== Records ==
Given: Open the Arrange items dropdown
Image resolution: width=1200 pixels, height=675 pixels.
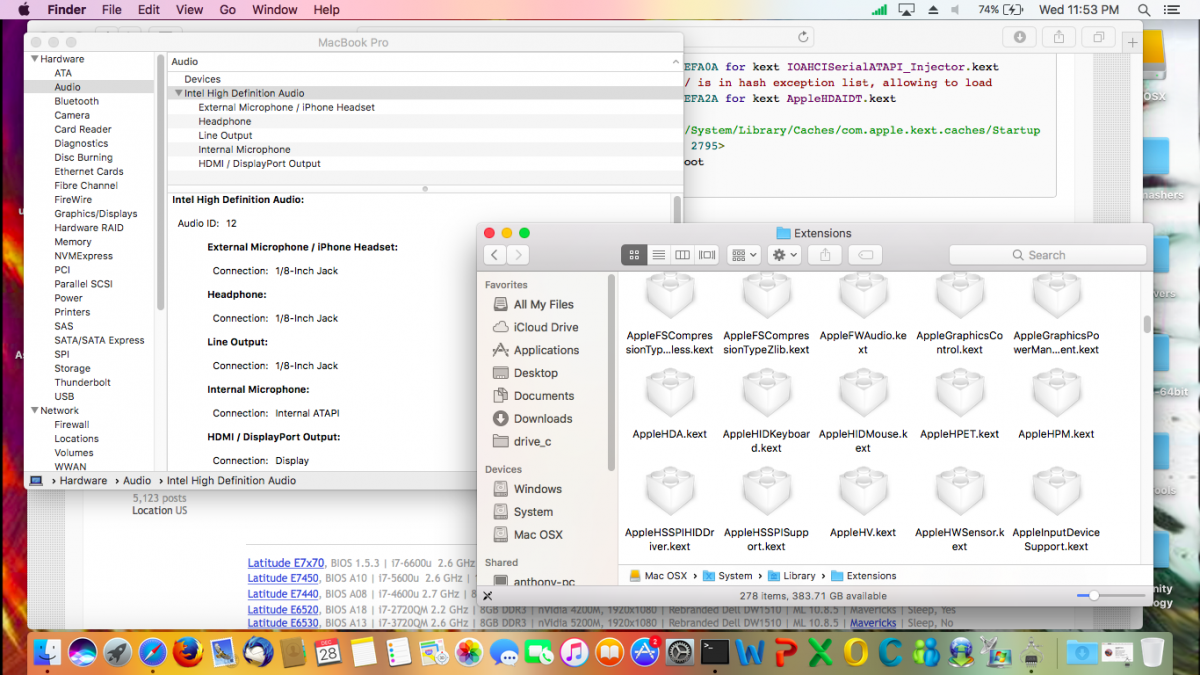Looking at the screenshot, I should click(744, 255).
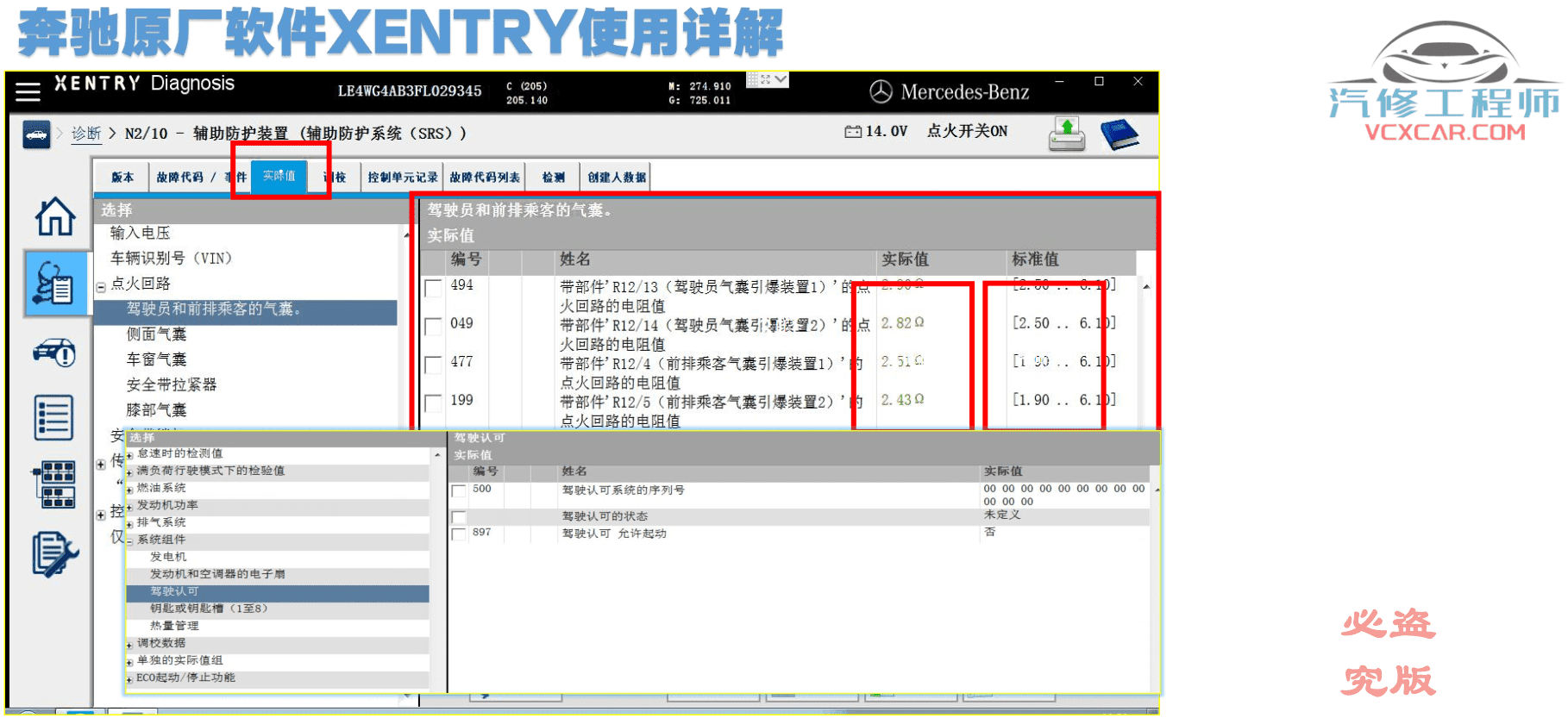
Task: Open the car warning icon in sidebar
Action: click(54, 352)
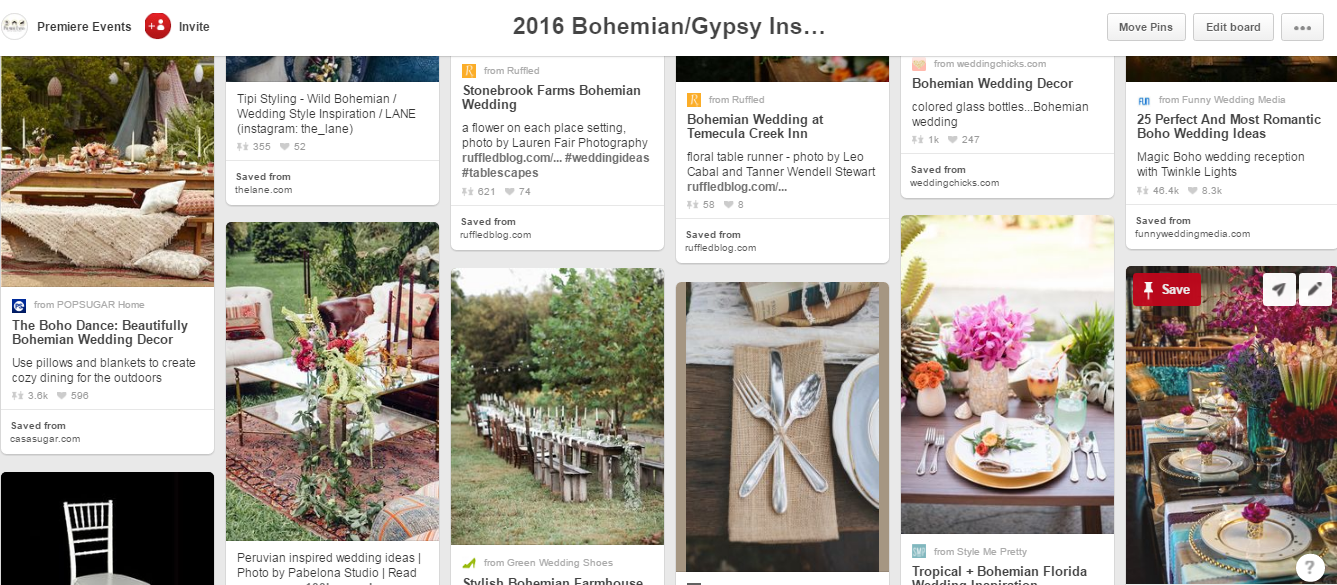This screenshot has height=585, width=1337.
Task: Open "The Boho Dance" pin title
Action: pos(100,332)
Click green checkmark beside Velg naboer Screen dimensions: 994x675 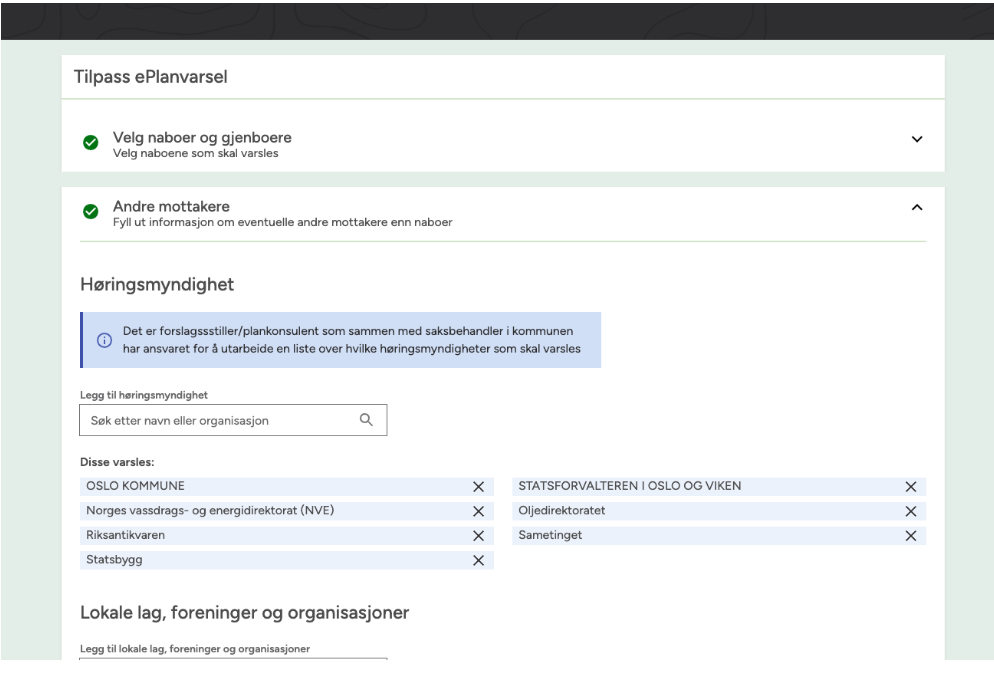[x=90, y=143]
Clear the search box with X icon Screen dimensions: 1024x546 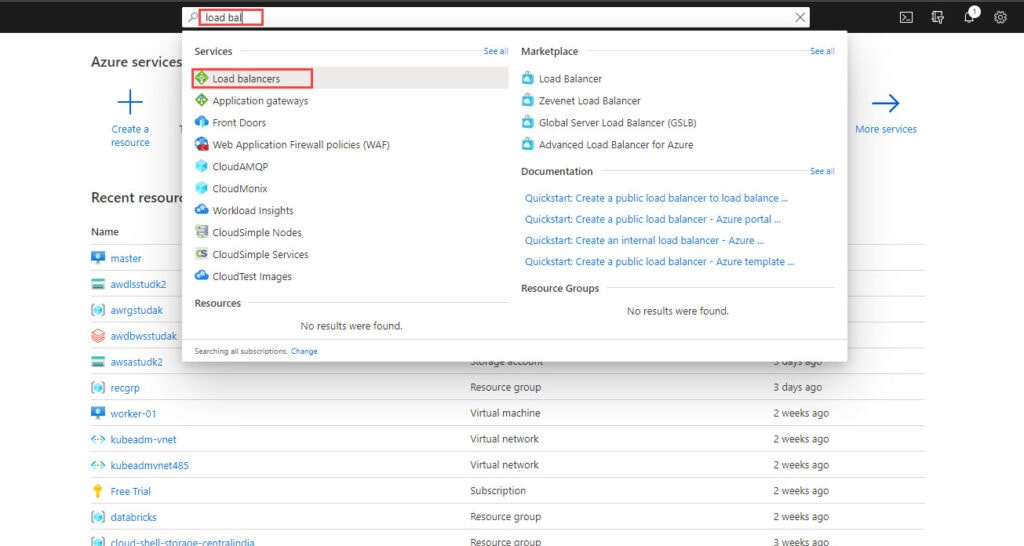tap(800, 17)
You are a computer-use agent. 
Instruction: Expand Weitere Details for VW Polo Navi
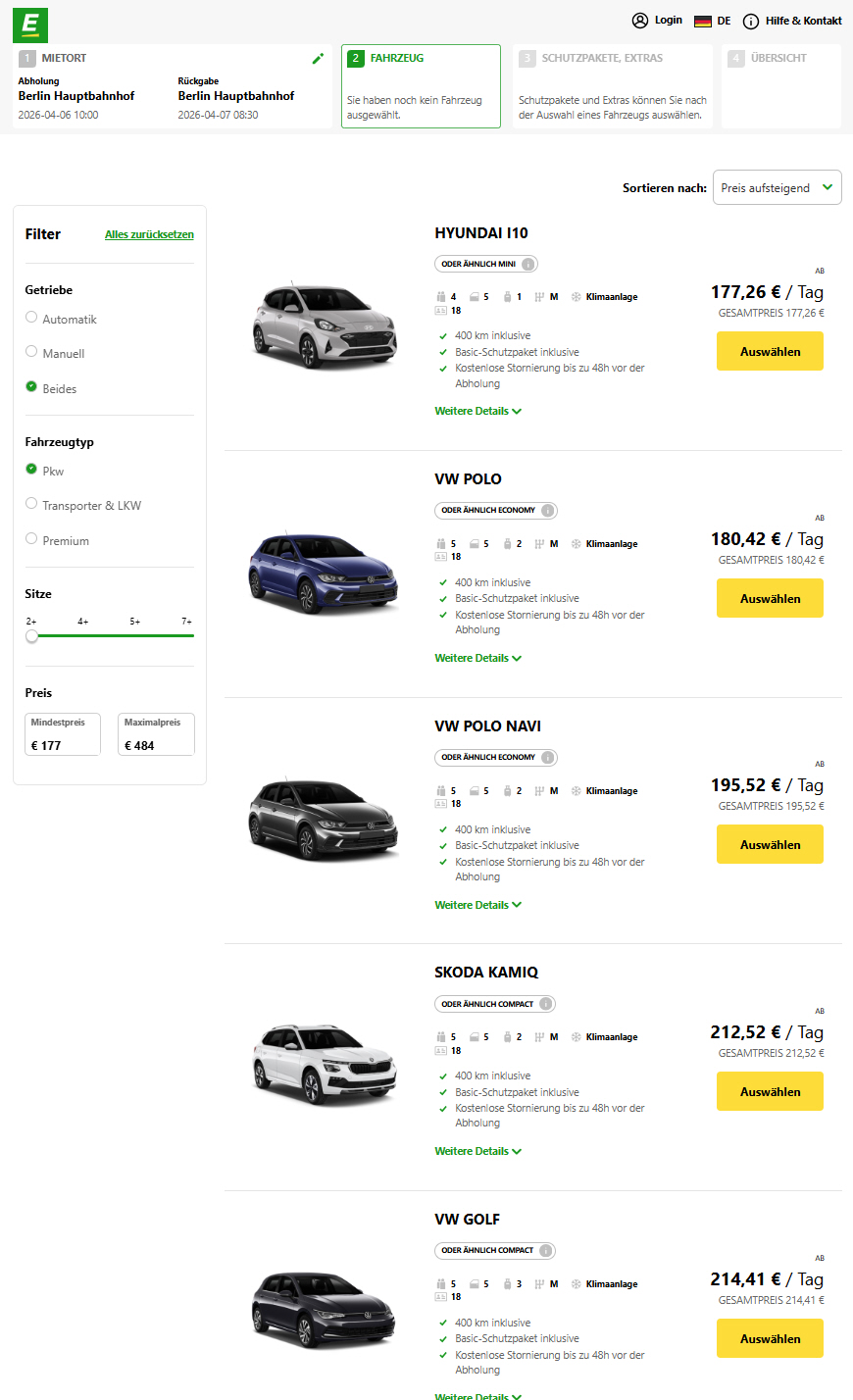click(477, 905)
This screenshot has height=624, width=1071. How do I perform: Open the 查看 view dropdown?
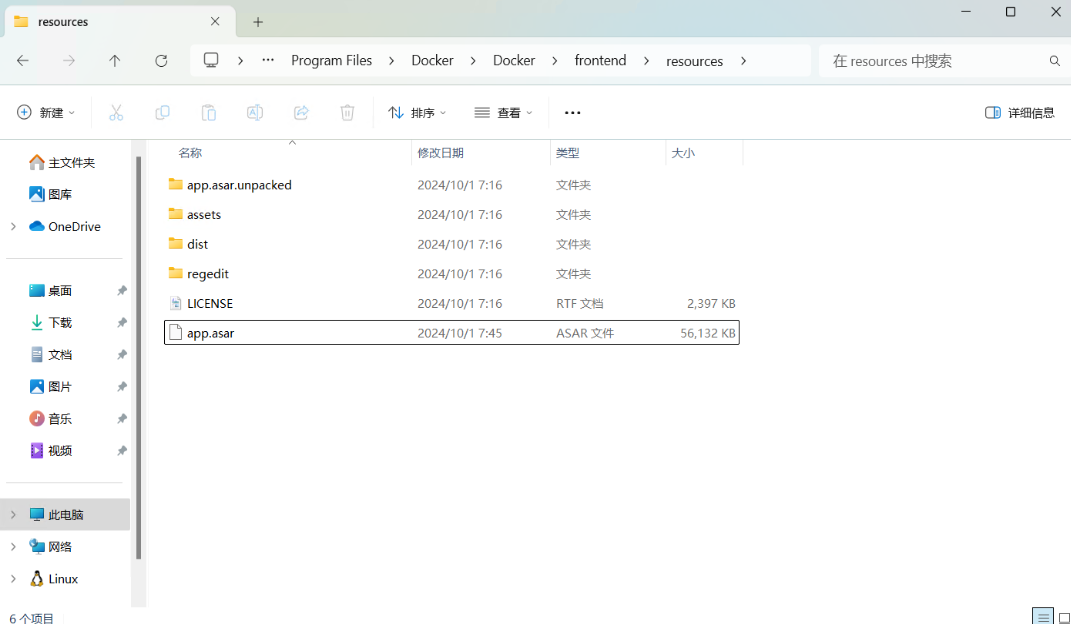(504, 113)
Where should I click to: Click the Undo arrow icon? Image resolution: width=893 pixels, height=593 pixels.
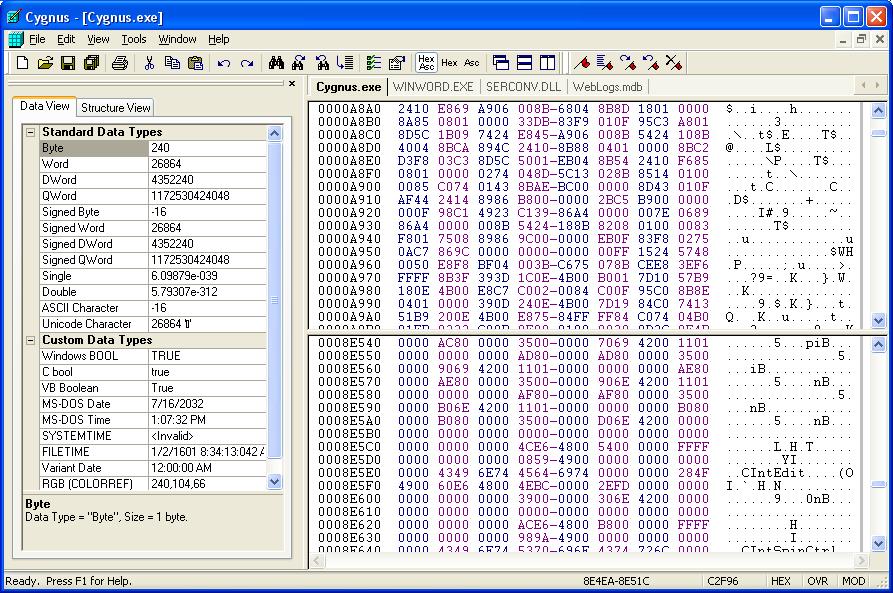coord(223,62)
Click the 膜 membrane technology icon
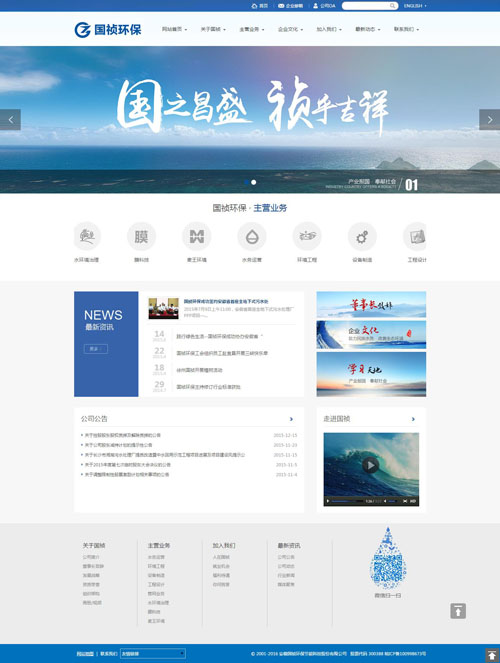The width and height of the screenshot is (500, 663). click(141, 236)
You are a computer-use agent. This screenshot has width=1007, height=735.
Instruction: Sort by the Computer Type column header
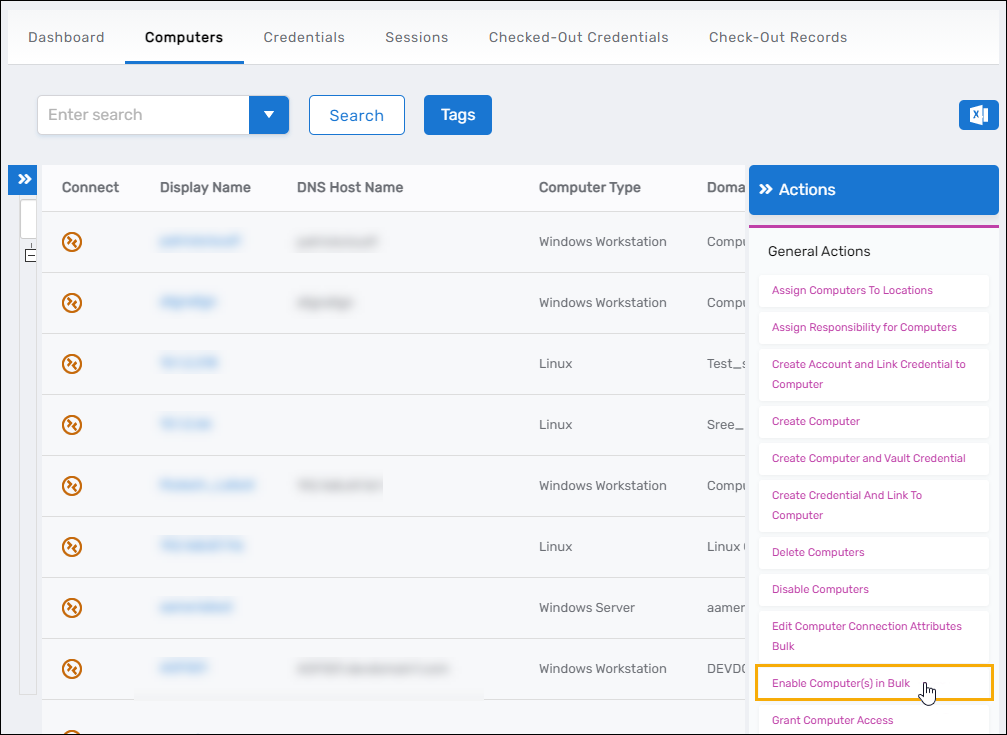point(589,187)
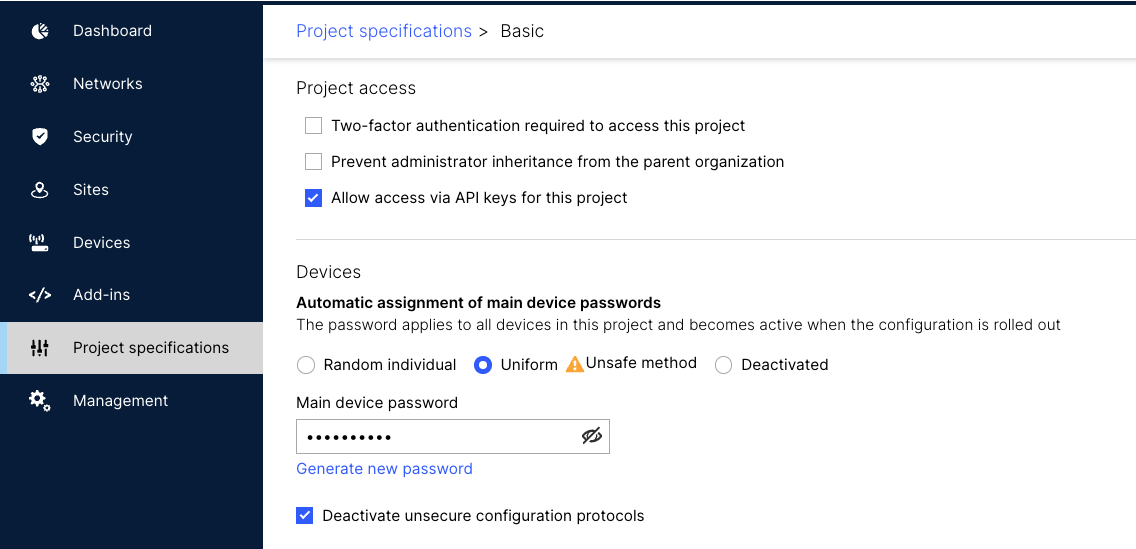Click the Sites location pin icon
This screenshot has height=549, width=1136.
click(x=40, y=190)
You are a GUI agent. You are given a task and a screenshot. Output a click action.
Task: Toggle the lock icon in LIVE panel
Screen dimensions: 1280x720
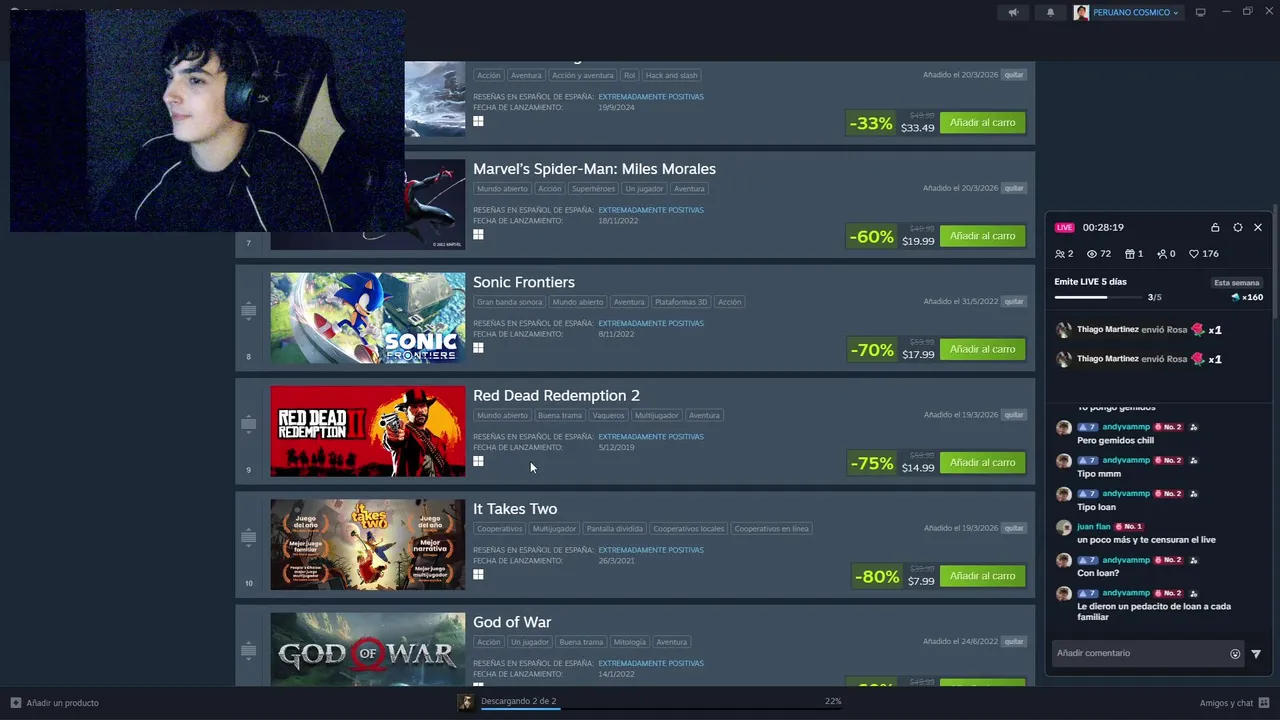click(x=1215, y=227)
===
▶ **Problem to work on**:
In these entries, please give the number of lines holding the string "agent" and nothing more.

▶ **Output below**:
3